==== TRECHO DO DOCUMENTO

Terminando a 27 de Janeiro do corrente anno, o meu quatrienio de Juiz Municipal do Termo de Patos, fui a Bello Horizonte e pedi ao Governo a minha reconducção no cargo atè que se vagasse outro Termo onde menos espinhosa pudesse ser a missão de Juiz e me conviesse. Fui logo informado de que não convinha ser eu reconduzido porque o Dr. Marcolino de Barros, advogado e presidente da Camara Municipal de Patos a isso se oppunha, falando em nome dos companheiros politicos d’aqui. Fazendo violencia ao meu temperamento, sou forçado a analysar o motivo desse pedido que de certo modo parece traduzir o não cumprimento de deveres por parte do Juiz, quando regra […] vemos todos os collegas reconduzidos em seus logares. Mantendo sempre a norma por mim adoptada de deffender-me sem offender, falarei pella voz da verdade dos factos sem intuito de magoar o autor principal do pedido.
Mais magoado que eu, S.S. não deverá ficar, pois fui victima duas vezes, como se verá.

========
==== BLOCO DE DADOS

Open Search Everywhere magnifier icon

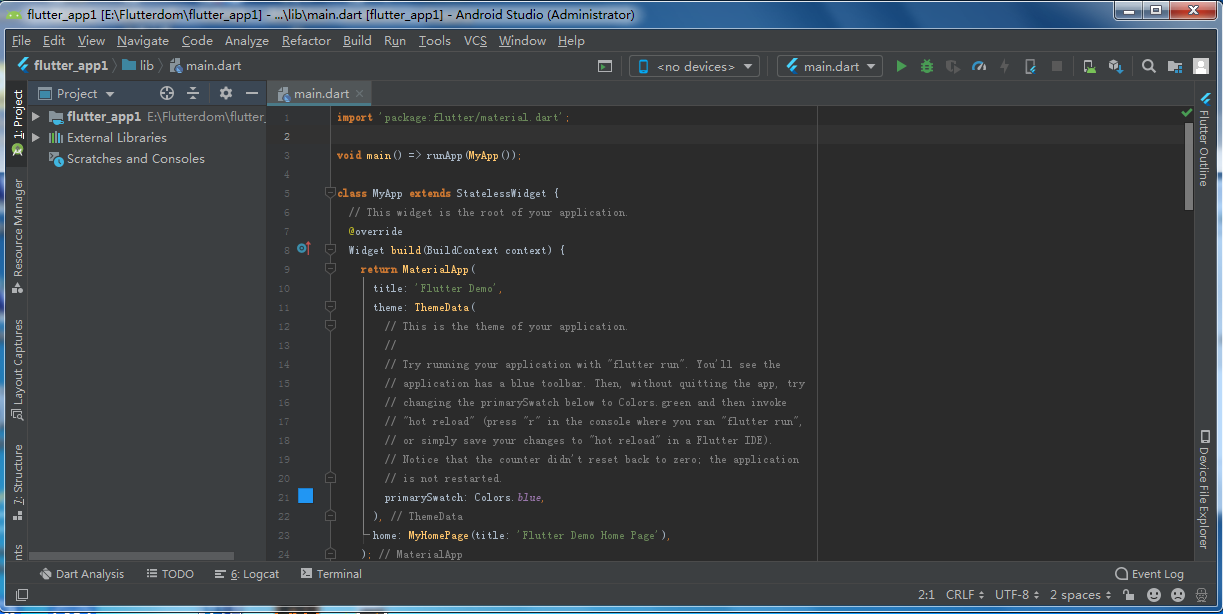tap(1149, 66)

========

TAREFA PROPOSTA 1 => Devolva, copiada sem nenhuma alteração, a parte do trecho do documento que começa com as palavras "Terminando a 27" e termina com "principal do pedido.".
TAREFA PROPOSTA 2 => Traduza para o inglês esta frase do trecho do documento: "Fui logo informado de que não convinha ser eu reconduzido porque o Dr. Marcolino de Barros, advogado e presidente da Camara Municipal de Patos a isso se oppunha, falando em nome dos companheiros politicos d’aqui."
Os dados constituem um material separado e independente do trecho do documento.

SOLUÇÃO REDIGIDA 1 =>
Terminando a 27 de Janeiro do corrente anno, o meu quatrienio de Juiz Municipal do Termo de Patos, fui a Bello Horizonte e pedi ao Governo a minha reconducção no cargo atè que se vagasse outro Termo onde menos espinhosa pudesse ser a missão de Juiz e me conviesse. Fui logo informado de que não convinha ser eu reconduzido porque o Dr. Marcolino de Barros, advogado e presidente da Camara Municipal de Patos a isso se oppunha, falando em nome dos companheiros politicos d’aqui. Fazendo violencia ao meu temperamento, sou forçado a analysar o motivo desse pedido que de certo modo parece traduzir o não cumprimento de deveres por parte do Juiz, quando regra […] vemos todos os collegas reconduzidos em seus logares. Mantendo sempre a norma por mim adoptada de deffender-me sem offender, falarei pella voz da verdade dos factos sem intuito de magoar o autor principal do pedido.

SOLUÇÃO REDIGIDA 2 => I was immediately informed that it was not advisable for me to be reappointed because Dr. Marcolino de Barros, a lawyer and president of the Municipal Council of Patos, opposed it, speaking on behalf of the political associates from here.